INPUT DATA:
---

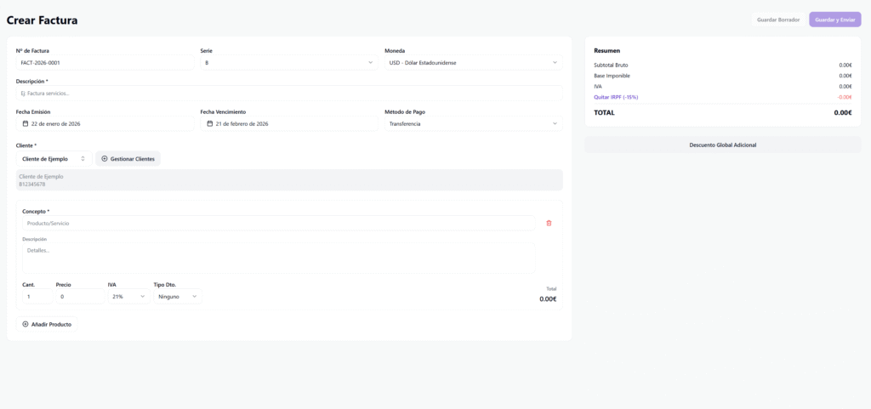Change the IVA 21% rate dropdown

[128, 297]
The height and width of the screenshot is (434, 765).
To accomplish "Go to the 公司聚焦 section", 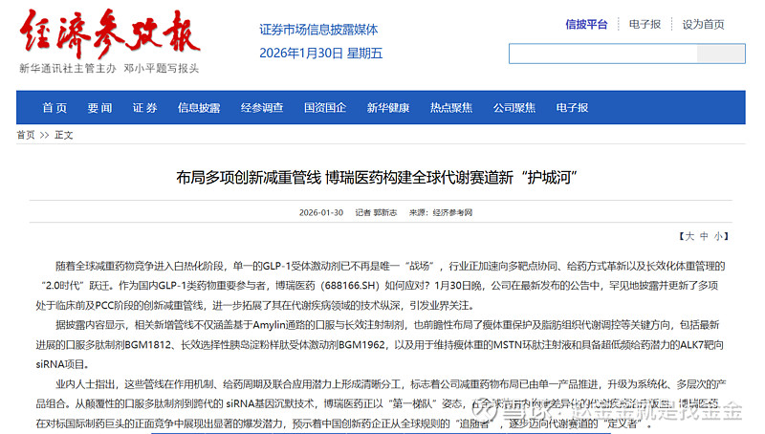I will pyautogui.click(x=514, y=108).
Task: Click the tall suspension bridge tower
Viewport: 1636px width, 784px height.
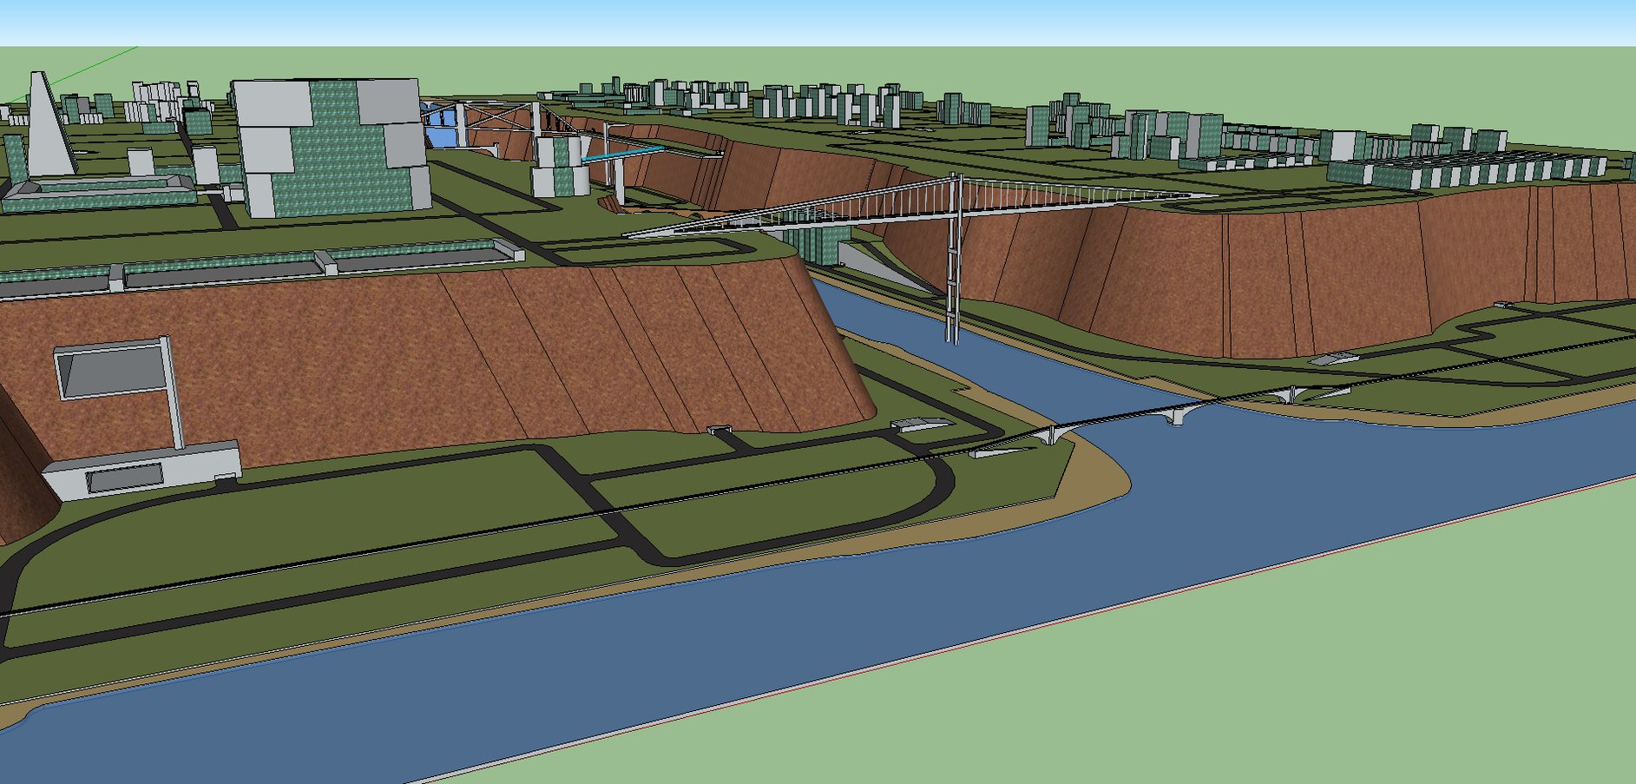Action: [x=955, y=260]
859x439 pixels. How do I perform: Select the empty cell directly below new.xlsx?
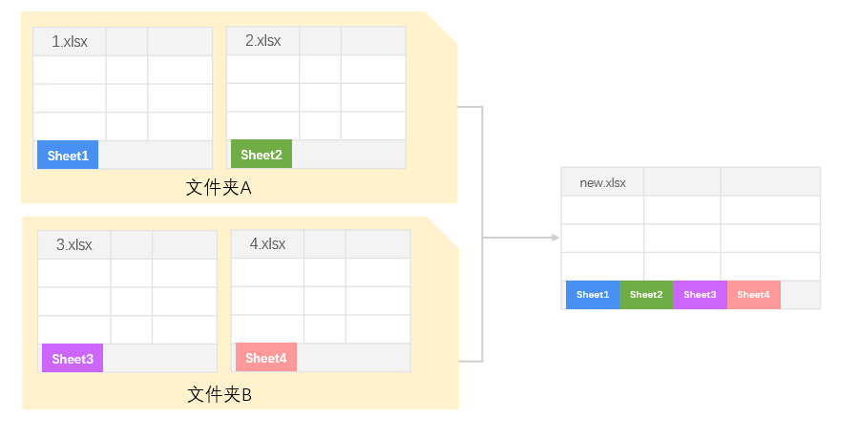(x=602, y=210)
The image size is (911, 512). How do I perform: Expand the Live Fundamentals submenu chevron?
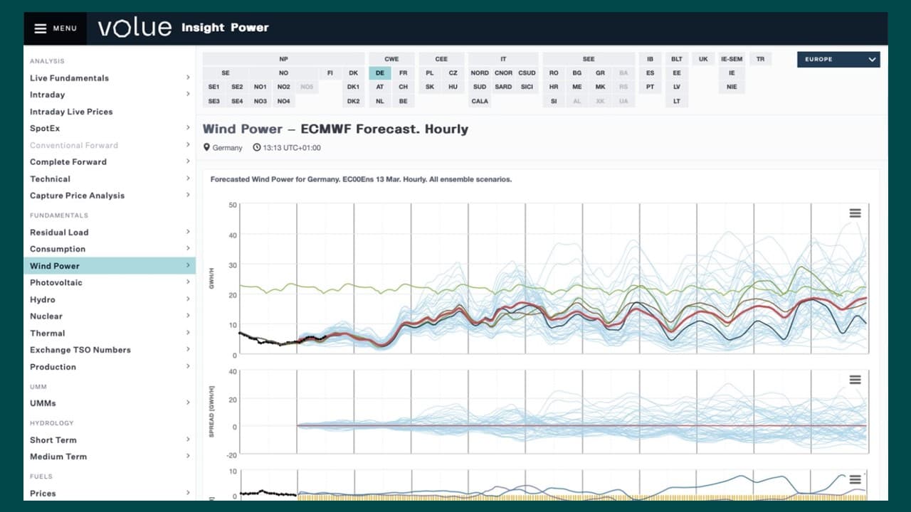[188, 78]
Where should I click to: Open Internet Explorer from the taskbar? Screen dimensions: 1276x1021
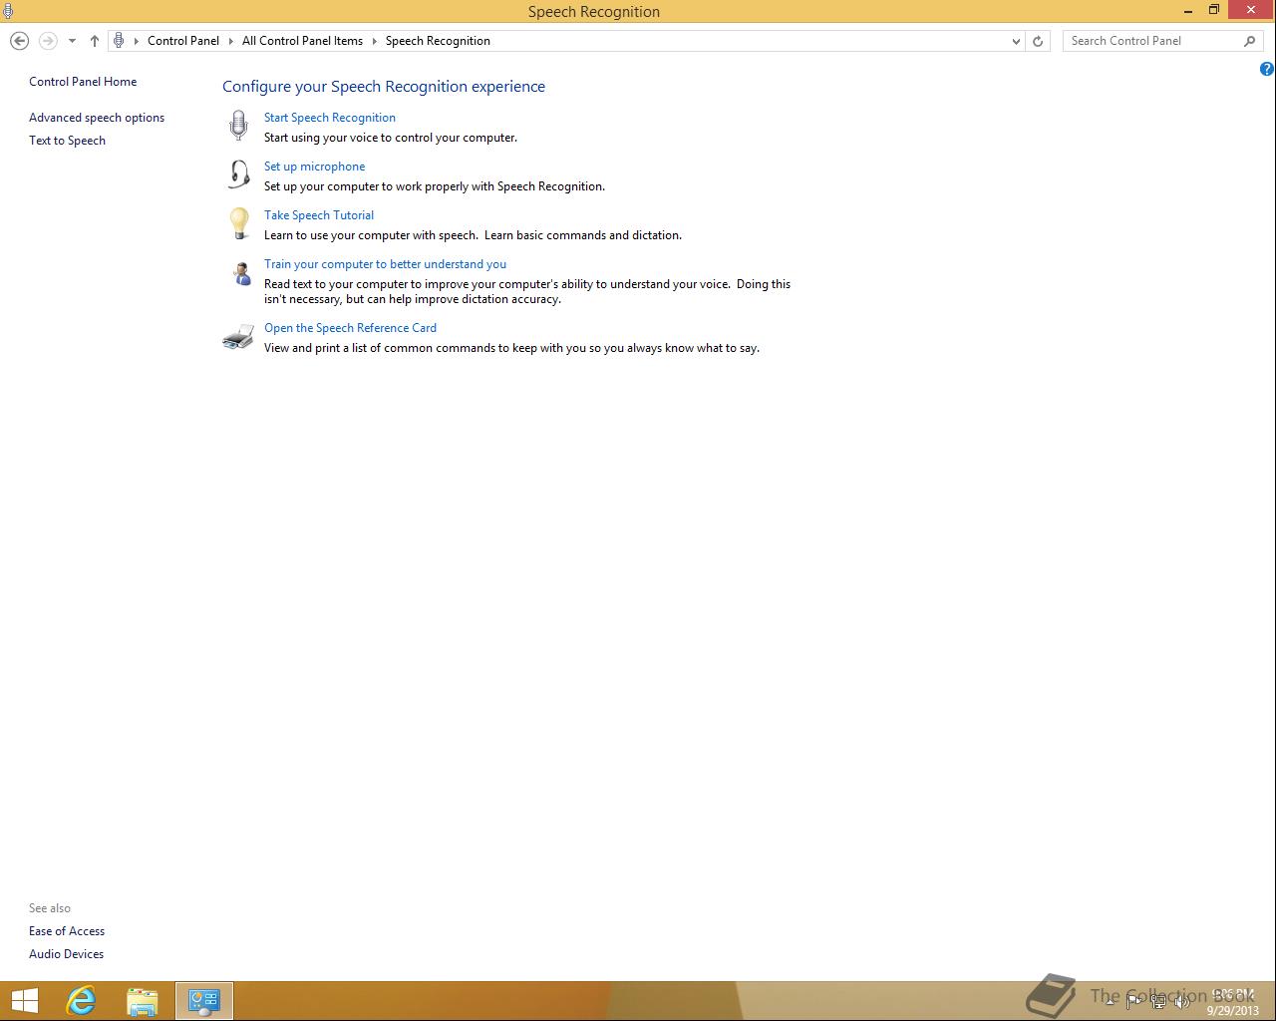coord(81,1001)
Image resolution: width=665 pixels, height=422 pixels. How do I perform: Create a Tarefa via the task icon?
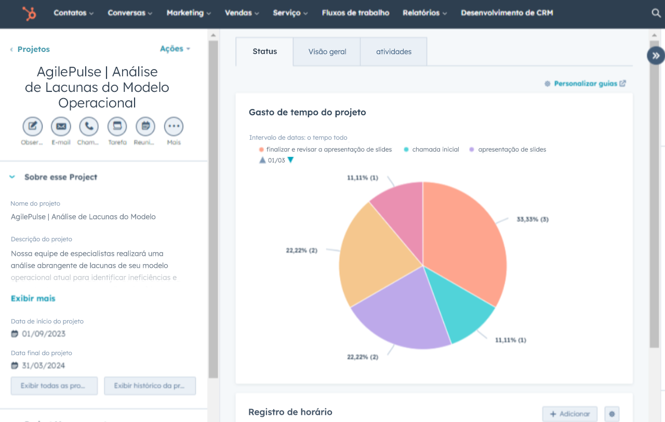[x=117, y=126]
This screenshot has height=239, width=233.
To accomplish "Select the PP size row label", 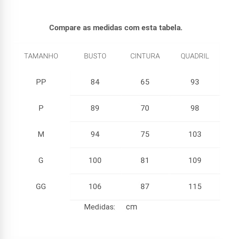I will pyautogui.click(x=41, y=82).
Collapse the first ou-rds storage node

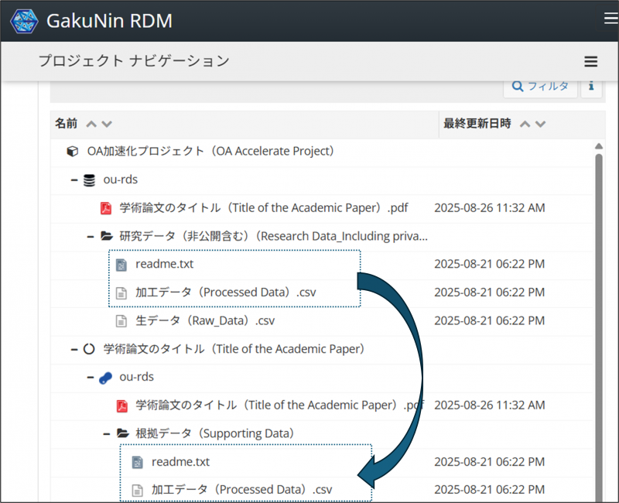pos(74,180)
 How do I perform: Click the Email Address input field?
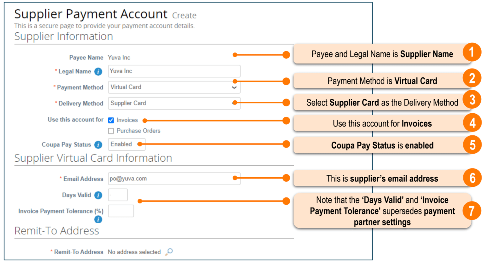point(174,178)
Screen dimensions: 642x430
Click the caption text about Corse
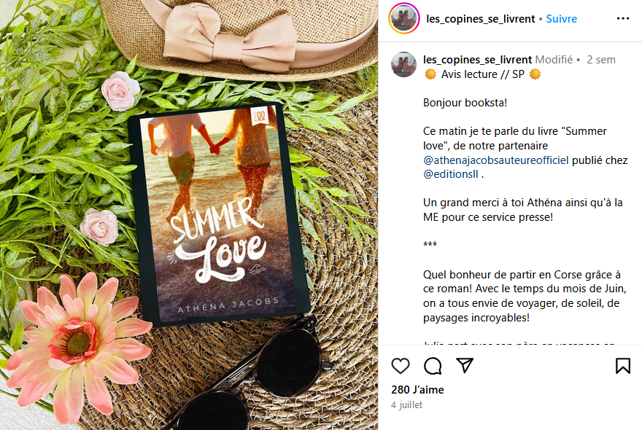[525, 296]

---

Please copy each line of the records above that holds the word "screenshot".

The height and width of the screenshot is (434, 765).
This screenshot has height=239, width=233.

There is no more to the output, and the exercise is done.